Aim of the exercise: Gather every line below that contains the string "Task" and copy each one out. Treat uppercase and lowercase letters as different.

Dataset records:
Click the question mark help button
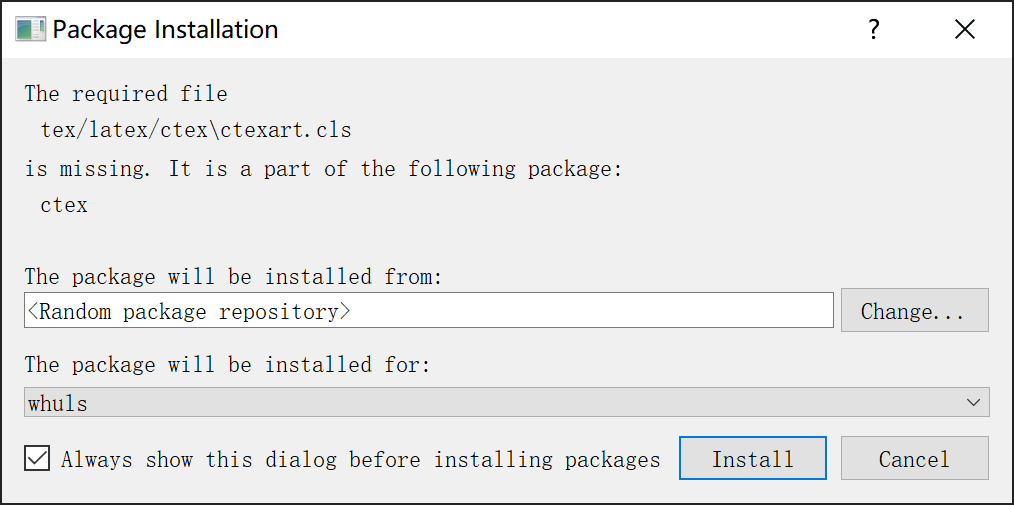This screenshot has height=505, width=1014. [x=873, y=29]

==

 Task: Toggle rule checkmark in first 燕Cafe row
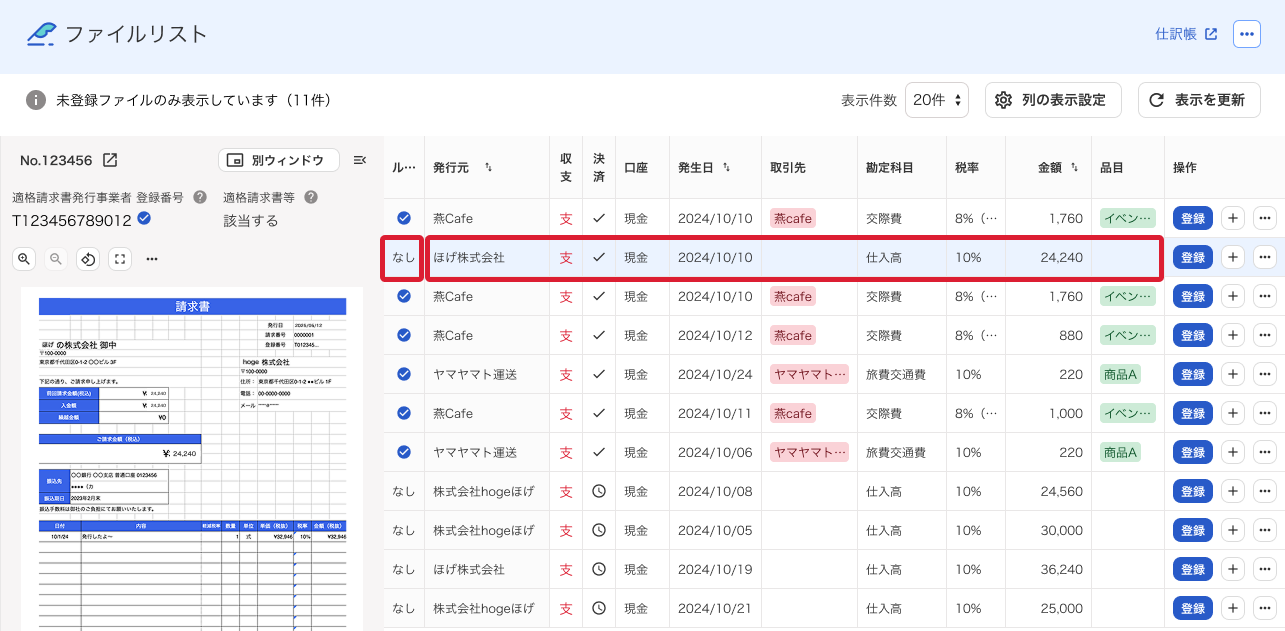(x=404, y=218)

---

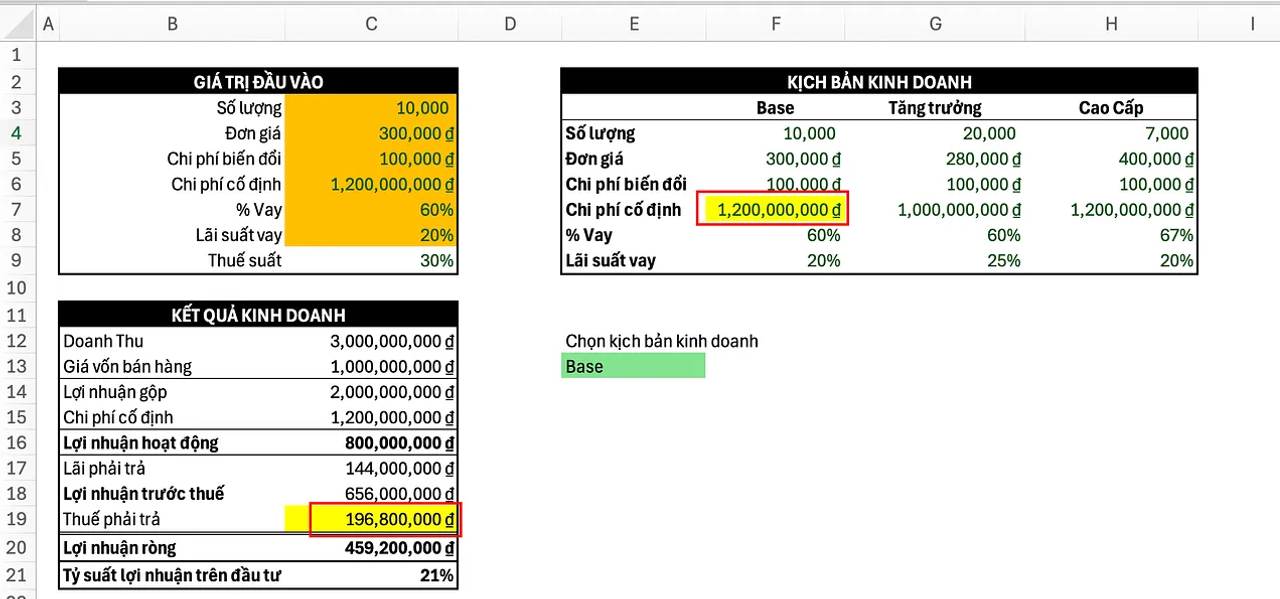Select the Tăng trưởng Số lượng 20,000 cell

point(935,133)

Result below:
 Task: Toggle rule checkmark in first 燕Cafe row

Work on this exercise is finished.